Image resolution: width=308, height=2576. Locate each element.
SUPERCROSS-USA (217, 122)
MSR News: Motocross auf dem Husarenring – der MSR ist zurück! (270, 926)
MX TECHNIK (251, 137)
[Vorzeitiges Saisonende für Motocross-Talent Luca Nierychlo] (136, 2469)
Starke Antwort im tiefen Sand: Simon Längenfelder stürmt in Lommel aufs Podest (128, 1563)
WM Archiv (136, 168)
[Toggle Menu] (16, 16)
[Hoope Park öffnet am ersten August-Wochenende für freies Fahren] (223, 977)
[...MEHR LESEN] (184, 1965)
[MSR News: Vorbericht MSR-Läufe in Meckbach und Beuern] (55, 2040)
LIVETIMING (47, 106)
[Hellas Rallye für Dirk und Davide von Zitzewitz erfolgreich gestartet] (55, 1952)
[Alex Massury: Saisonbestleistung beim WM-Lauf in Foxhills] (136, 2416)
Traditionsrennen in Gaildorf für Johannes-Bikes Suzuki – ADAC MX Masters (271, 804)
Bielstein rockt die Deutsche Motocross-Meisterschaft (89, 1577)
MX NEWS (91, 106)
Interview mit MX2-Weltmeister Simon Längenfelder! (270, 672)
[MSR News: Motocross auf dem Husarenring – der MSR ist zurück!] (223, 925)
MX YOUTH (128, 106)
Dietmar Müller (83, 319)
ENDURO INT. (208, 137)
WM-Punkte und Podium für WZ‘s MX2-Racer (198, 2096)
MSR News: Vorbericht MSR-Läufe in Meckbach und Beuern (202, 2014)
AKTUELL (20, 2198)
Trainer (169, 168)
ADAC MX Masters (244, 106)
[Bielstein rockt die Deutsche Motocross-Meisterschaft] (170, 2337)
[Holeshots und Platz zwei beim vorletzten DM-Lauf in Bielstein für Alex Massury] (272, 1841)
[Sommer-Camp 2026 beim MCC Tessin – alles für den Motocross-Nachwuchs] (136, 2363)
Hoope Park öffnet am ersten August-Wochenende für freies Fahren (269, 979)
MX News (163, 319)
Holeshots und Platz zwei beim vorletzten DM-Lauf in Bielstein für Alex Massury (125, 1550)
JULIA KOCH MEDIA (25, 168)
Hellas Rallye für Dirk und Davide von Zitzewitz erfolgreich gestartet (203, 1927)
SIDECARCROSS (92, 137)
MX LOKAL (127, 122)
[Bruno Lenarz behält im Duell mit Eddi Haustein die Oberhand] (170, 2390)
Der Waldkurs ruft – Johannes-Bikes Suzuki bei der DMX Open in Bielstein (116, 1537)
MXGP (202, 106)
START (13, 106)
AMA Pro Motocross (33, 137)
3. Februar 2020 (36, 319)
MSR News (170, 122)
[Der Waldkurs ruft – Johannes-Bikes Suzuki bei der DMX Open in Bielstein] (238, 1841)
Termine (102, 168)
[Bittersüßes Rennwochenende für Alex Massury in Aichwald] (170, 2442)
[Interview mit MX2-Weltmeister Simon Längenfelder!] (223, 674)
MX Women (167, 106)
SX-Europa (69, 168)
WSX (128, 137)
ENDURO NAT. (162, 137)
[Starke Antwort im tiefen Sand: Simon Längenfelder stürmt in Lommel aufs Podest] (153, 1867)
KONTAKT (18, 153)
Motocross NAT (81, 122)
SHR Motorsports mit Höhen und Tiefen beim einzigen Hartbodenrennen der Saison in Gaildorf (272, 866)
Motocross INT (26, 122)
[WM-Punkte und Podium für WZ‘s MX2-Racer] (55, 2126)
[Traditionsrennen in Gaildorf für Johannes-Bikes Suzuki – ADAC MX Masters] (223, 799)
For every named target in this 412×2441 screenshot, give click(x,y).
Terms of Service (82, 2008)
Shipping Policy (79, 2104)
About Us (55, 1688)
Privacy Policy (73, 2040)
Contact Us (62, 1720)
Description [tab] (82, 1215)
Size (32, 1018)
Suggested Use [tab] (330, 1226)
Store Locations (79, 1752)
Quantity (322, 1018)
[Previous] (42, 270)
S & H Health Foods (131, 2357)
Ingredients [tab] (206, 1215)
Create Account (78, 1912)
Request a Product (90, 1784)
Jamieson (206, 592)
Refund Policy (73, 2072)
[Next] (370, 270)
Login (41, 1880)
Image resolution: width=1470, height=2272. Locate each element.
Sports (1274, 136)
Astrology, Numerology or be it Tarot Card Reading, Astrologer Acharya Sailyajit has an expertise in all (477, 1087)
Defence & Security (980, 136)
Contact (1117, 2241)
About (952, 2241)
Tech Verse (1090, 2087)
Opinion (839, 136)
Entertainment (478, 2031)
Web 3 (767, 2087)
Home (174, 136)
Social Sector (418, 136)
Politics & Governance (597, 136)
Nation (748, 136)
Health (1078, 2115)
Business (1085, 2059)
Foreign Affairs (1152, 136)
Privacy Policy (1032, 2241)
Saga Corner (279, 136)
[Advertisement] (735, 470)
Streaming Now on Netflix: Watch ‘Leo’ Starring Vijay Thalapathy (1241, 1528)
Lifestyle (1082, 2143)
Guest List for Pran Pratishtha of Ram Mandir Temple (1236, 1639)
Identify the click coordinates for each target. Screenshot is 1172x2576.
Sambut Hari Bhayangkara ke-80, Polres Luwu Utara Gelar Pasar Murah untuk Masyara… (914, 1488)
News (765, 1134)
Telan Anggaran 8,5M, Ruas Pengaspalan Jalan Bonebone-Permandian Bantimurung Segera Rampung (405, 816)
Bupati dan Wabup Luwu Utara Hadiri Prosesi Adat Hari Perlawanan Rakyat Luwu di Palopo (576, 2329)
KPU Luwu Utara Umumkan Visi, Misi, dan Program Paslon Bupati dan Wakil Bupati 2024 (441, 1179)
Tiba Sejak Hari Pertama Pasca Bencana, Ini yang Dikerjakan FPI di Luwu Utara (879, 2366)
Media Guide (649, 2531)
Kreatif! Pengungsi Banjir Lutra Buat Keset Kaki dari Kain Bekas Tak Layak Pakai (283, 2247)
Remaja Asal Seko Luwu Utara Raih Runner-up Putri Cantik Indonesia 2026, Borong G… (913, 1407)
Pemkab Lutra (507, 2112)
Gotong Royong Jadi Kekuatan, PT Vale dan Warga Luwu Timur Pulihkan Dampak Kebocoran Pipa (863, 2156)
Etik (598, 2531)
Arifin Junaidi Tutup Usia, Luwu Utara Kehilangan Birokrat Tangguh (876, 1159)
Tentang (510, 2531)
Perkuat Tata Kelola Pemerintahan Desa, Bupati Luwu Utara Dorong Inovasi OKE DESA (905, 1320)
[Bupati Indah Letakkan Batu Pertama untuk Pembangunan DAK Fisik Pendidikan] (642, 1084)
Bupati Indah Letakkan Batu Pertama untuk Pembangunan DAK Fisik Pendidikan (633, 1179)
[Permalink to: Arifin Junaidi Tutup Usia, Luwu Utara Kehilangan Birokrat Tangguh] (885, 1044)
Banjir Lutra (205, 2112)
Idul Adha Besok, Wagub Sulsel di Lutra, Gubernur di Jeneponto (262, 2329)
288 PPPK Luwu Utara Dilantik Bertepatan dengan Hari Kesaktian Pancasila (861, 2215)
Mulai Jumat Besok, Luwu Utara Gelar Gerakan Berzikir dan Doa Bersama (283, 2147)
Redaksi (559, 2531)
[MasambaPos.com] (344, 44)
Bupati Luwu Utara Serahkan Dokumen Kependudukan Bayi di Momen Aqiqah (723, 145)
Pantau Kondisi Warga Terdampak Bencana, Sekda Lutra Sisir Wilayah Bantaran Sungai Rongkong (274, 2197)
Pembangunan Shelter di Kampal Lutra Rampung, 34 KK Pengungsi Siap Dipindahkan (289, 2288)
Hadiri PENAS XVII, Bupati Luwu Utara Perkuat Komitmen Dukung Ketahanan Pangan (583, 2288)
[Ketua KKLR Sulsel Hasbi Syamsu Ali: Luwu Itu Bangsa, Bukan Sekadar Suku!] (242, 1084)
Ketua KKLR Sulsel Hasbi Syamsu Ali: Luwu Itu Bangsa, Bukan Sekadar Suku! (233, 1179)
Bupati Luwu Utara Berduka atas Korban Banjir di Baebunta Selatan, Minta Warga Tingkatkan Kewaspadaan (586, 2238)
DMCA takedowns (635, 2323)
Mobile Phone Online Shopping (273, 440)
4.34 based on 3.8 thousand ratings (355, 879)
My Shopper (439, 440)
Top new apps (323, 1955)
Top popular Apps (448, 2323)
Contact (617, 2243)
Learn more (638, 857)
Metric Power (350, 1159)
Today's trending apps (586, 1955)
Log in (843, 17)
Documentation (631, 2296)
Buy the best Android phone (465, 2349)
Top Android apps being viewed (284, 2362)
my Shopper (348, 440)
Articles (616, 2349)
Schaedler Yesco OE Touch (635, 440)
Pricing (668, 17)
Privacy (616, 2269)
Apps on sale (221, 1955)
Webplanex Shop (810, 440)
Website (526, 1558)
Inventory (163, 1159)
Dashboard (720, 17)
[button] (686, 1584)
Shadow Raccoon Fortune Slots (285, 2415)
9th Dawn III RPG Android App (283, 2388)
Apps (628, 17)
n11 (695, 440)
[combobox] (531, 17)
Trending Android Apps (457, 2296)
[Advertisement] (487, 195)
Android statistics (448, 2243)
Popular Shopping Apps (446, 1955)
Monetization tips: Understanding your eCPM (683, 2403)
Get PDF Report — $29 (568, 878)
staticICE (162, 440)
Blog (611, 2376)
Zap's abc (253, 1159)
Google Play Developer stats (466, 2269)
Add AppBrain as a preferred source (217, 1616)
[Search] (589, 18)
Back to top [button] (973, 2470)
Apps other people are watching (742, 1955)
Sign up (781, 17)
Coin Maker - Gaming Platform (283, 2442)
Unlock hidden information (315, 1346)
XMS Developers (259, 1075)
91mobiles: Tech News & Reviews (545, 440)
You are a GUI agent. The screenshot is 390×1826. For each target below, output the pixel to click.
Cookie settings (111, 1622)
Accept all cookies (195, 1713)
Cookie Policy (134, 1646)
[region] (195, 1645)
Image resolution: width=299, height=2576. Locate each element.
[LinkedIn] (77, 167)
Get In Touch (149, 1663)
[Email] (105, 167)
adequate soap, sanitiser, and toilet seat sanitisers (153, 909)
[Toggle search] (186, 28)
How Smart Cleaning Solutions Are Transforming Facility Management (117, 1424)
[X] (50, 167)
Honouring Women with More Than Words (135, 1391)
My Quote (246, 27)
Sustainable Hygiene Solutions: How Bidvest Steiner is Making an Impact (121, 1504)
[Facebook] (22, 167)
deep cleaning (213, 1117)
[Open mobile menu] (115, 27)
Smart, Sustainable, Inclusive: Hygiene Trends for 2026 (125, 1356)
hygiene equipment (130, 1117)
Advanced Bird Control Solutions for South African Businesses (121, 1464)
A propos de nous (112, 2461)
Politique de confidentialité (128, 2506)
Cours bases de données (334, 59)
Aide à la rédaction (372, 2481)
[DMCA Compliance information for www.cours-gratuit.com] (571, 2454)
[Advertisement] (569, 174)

++++++++++++++++++++

Pull from the data each line where the string "Sulsel" turns up.

* RESULT OF THE EXERCISE:
Idul Adha Besok, Wagub Sulsel di Lutra, Gubernur di Jeneponto (262, 2329)
[Ketua KKLR Sulsel Hasbi Syamsu Ali: Luwu Itu Bangsa, Bukan Sekadar Suku!] (242, 1084)
Ketua KKLR Sulsel Hasbi Syamsu Ali: Luwu Itu Bangsa, Bukan Sekadar Suku! (233, 1179)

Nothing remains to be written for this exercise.